== The task ==
Convert the records in the stretch from the line containing "Image resolution: width=1200" through the end of the records into a two-column CSV with the headers instruction and coordinates. Give one row per record, put each field in quotation marks with line breaks replaced by spaces, and leave out the pictures.

== Dataset records ==
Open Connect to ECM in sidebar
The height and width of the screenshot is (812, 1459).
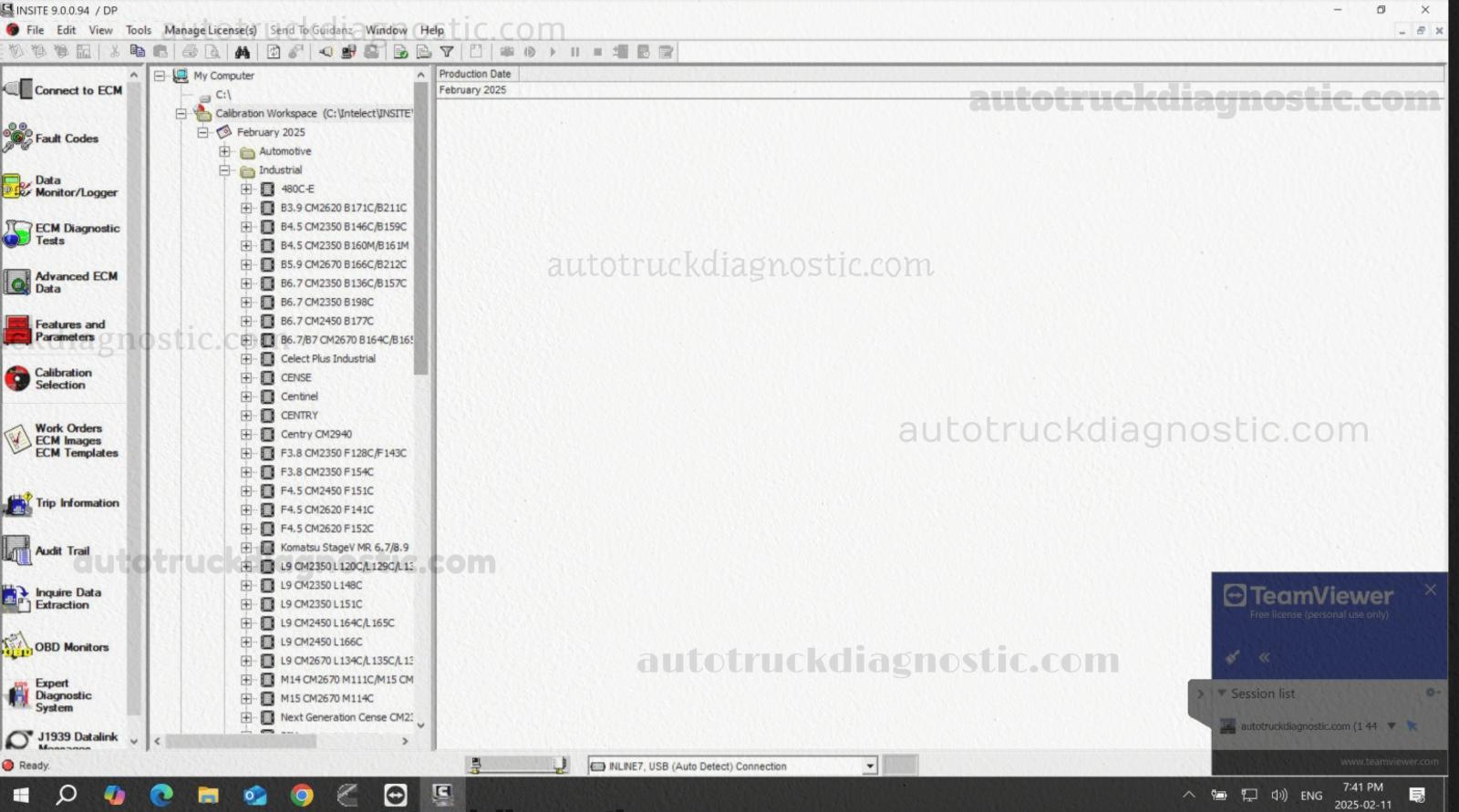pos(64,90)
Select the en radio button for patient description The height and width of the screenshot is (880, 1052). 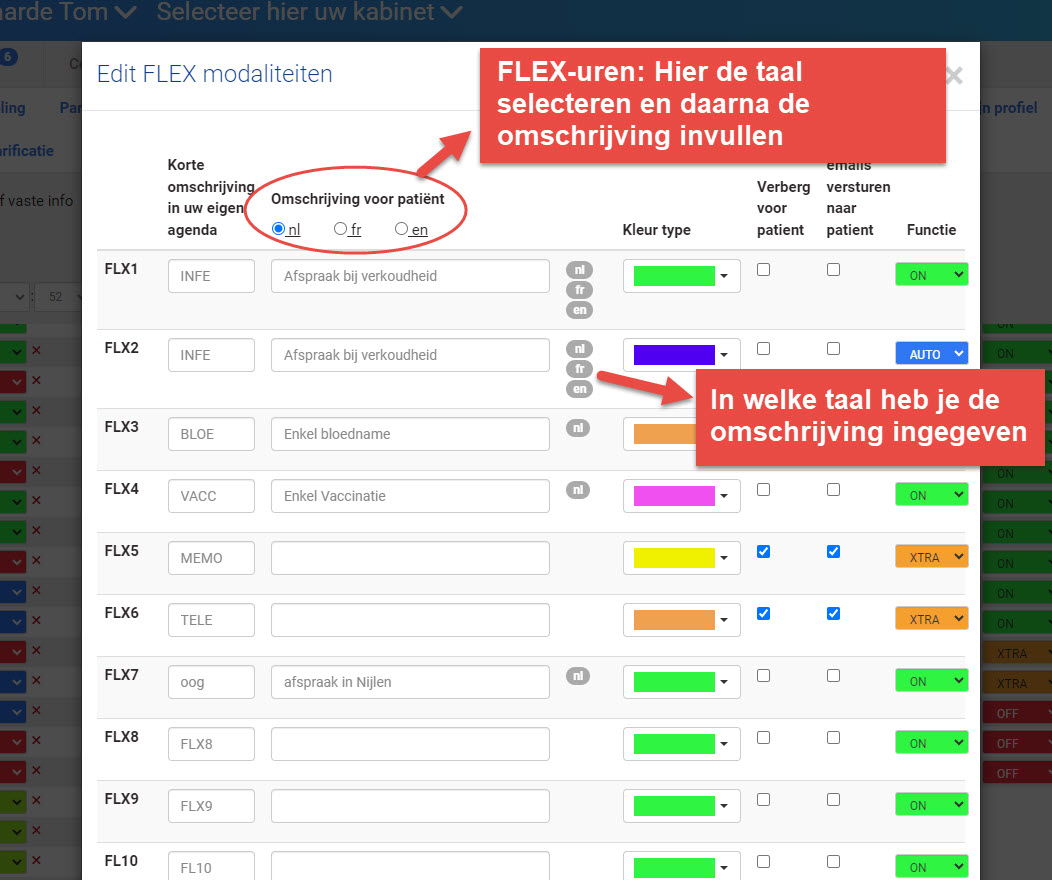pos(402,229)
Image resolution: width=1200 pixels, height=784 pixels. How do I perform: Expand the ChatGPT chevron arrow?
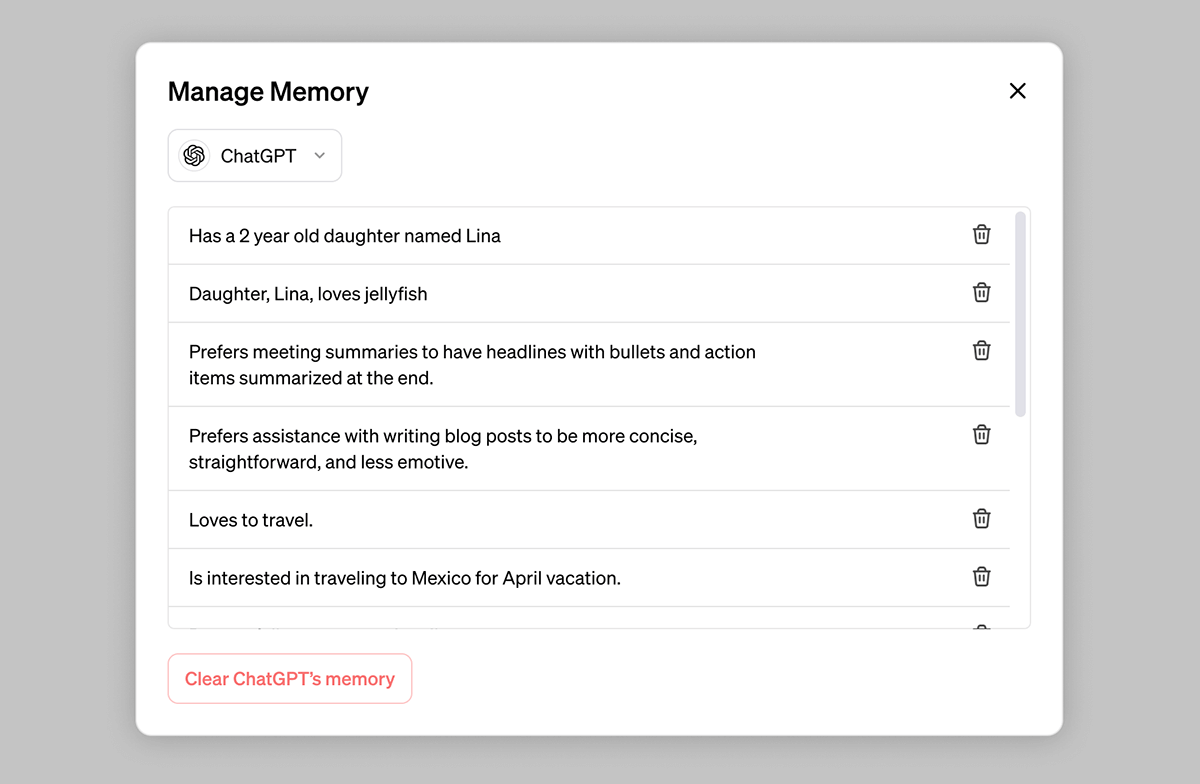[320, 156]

== Answer to the problem ==
instruction,coordinates
"Image resolution: width=1200 pixels, height=784 pixels. How do I perform: Expand the ChatGPT chevron arrow?","[320, 156]"